Keluarga saya mewariskan gen penyihir!

Gen penyihir sebenarnya dari Papa. Mama seratus persen manusia normal. Tanpa embel-embel penyihir. Tapi kemudian, dia ketemu sama Papa. Di tengah hutan. Di malam hari. Dengan latar bulan purnama di belakang... suara jangkrik... angin bertiup pelan...

dan saya lahir.

Eh, maksudnya, bukannya saya langsung lahir. Maksudnya kan, enggak lucu kalau fertilisasi di hutan. Ya oke, saya tahu, fertilisasi emang di dalam tubuh Mama, tapi... ngerti maksud saya, kan?

Dan bukannya mereka beneran ketemu di hutan juga...

Intinya, Mama nikah sama Papa dan saya kedapatan gen penyihir. Oke, enggak cuma saya, adik saya juga dapat gen penyihir. Tapi dia beda kelas.

Oke deh, saya jelasin satu-satu.

Pertama, saya mau jelasin tentang Papa. Papa itu bener-bener biasa-biasa aja. (Maksudnya penampilan luarnya. Ingat kan, dia itu penyihir.) Papa bener-bener enggak mirip sama artis-artis luar negeri. Eh, jangan ngatain saya durhaka dulu. Emang Papa mirip Kendall Jenner? Enggak, kan! Ya udah.

Papa kerjanya sebagai semacam pengacara atau... apa, ya? Saya juga kurang yakin. (Iya deh, saya tadi ngomong pengacara cuma asal ceplos aja. Tapi sih, kayaknya bener.) Papa enggak pernah ngomongin soal pekerjaannya di rumah. Kalau udah nyampe rumah, kerjaannya cuma nanya, "Gimana? Kamu tadi udah nyoba nerbangin nenek-nenek di pinggir jalan?" ke saya atau adik saya, si Sara.

Biasanya kalau udah kayak gitu, Mama bakal ketawa ngakak. Ketawa kayak penyihir di film kartun gitu. Kadang saya bingung, yang penyihir itu sebenernya siapa, sih?

Yang kedua, ada Mama. Mama bener-bener manusia normal. Udah dicek ke dokter. Katanya darahnya seratus persen normal. Warna merah. Bukan biru (soalnya Mama emang bukan anaknya Cut Nyak Dien atau siapa).
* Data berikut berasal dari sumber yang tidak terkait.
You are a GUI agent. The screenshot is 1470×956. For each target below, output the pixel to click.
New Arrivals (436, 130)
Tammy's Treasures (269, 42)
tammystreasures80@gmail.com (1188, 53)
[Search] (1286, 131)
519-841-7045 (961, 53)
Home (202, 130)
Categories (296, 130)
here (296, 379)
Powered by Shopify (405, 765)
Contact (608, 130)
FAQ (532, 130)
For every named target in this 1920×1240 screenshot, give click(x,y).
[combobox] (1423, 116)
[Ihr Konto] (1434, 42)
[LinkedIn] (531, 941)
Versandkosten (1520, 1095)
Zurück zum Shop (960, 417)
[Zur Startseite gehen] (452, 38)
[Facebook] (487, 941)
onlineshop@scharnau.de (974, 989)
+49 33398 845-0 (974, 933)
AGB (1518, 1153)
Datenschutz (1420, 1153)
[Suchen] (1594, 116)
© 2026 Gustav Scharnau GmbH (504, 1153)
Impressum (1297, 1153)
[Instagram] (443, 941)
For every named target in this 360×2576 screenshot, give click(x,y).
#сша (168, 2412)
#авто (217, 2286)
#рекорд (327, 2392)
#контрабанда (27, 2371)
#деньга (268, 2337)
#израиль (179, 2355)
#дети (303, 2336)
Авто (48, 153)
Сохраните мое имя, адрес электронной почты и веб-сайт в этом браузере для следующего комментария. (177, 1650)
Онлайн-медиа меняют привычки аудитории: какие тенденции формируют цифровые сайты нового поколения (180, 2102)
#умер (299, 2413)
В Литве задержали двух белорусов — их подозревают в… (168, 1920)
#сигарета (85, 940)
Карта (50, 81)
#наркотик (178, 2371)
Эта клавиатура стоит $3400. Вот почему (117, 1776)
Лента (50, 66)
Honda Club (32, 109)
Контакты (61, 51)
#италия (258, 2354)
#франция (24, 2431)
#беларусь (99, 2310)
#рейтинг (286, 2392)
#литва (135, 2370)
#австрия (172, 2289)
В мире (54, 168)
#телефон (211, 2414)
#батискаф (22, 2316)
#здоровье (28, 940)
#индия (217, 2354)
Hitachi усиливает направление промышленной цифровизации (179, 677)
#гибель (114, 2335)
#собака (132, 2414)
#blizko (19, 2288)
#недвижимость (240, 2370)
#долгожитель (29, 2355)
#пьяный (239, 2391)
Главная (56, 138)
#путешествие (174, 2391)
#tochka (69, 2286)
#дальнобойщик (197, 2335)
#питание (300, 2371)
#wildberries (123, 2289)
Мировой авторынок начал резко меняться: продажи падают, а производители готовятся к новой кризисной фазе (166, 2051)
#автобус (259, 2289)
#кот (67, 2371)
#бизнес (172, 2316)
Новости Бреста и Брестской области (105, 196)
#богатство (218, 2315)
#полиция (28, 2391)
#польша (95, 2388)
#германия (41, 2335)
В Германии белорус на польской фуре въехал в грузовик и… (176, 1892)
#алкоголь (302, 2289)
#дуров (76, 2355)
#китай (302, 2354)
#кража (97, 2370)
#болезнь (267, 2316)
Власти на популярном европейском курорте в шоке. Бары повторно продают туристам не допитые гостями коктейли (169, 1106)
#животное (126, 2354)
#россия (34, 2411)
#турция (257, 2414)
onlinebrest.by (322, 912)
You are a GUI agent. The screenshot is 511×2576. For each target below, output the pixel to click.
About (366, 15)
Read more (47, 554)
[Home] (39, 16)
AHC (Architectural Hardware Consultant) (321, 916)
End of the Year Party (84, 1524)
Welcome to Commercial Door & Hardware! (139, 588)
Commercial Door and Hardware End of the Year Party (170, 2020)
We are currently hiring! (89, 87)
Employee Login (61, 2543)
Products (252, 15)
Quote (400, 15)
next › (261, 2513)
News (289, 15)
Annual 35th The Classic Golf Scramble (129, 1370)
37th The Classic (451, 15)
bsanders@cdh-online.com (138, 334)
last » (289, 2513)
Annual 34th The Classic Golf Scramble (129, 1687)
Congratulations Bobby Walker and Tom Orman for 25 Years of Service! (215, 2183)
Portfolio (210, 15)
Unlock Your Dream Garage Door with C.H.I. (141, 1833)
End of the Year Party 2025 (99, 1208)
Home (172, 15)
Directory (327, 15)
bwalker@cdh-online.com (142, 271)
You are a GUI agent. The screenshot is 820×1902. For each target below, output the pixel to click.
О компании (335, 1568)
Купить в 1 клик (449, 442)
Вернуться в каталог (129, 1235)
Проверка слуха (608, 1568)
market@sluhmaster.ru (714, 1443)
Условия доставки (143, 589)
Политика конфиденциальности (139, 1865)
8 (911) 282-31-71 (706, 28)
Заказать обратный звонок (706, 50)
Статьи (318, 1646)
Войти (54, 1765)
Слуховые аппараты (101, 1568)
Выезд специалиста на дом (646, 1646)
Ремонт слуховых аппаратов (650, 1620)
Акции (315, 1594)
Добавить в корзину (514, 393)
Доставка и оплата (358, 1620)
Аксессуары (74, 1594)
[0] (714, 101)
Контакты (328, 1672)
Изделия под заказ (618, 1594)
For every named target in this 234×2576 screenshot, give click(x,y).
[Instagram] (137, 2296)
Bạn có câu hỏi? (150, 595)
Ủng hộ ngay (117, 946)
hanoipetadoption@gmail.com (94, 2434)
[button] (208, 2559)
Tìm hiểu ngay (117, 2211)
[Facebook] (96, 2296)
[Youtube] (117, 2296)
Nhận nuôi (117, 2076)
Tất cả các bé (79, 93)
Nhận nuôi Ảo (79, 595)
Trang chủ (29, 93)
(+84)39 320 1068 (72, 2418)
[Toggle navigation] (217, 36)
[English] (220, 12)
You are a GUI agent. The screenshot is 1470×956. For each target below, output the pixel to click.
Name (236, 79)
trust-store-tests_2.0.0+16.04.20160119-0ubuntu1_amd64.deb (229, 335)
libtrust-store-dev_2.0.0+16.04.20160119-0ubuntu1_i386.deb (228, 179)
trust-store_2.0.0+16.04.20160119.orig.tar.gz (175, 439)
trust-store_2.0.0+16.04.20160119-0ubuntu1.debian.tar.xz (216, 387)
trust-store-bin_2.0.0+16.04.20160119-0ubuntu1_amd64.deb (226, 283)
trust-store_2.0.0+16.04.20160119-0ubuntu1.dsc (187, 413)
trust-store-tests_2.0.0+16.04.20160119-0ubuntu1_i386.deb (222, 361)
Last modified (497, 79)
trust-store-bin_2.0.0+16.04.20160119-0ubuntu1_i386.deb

Tapi, Mama suka banget sama hal aneh-aneh. Makanya dia sama sekali enggak jantungan pas Papa bilang kalau dia penyihir (bukannya saya ngeliat kejadiannya, tapi Mama pernah cerita). Saya kadang curiga, lima puluh persen alasan Mama naksir Papa, adalah karena dia aneh. Kan udah saya bilang, Mama suka yang aneh-aneh. (Semoga Papa enggak baca ini.)

Penampilan luar Mama juga biasa-biasa aja. Enggak cantik banget yang sampai bikin cowok-cowok muter kepalanya tiga ratus enam puluh derajat tujuh kali berlawanan arah jarum jam. Tapi enggak jelek-jelek banget sampai cowok-cowok nundukkin kepalanya sembilan puluh derajat menghadap tanah gersang nan tandus. Ya pokoknya, biasa-biasa aja.

Saya ada sedikit cerita tentang wajah biasa-biasa aja Mama. Jadi,bsaya pernah nanya sama Mama gini, "Ma, enggak bosen apa punya muka yang biasa-biasa aja?"

Terus Mama jawab, "Enggak. Mama bersyukur. Soalnya kalau ada preman-preman tukang perkosa plus mutilasi, Mama jadi enggak pernah diincer."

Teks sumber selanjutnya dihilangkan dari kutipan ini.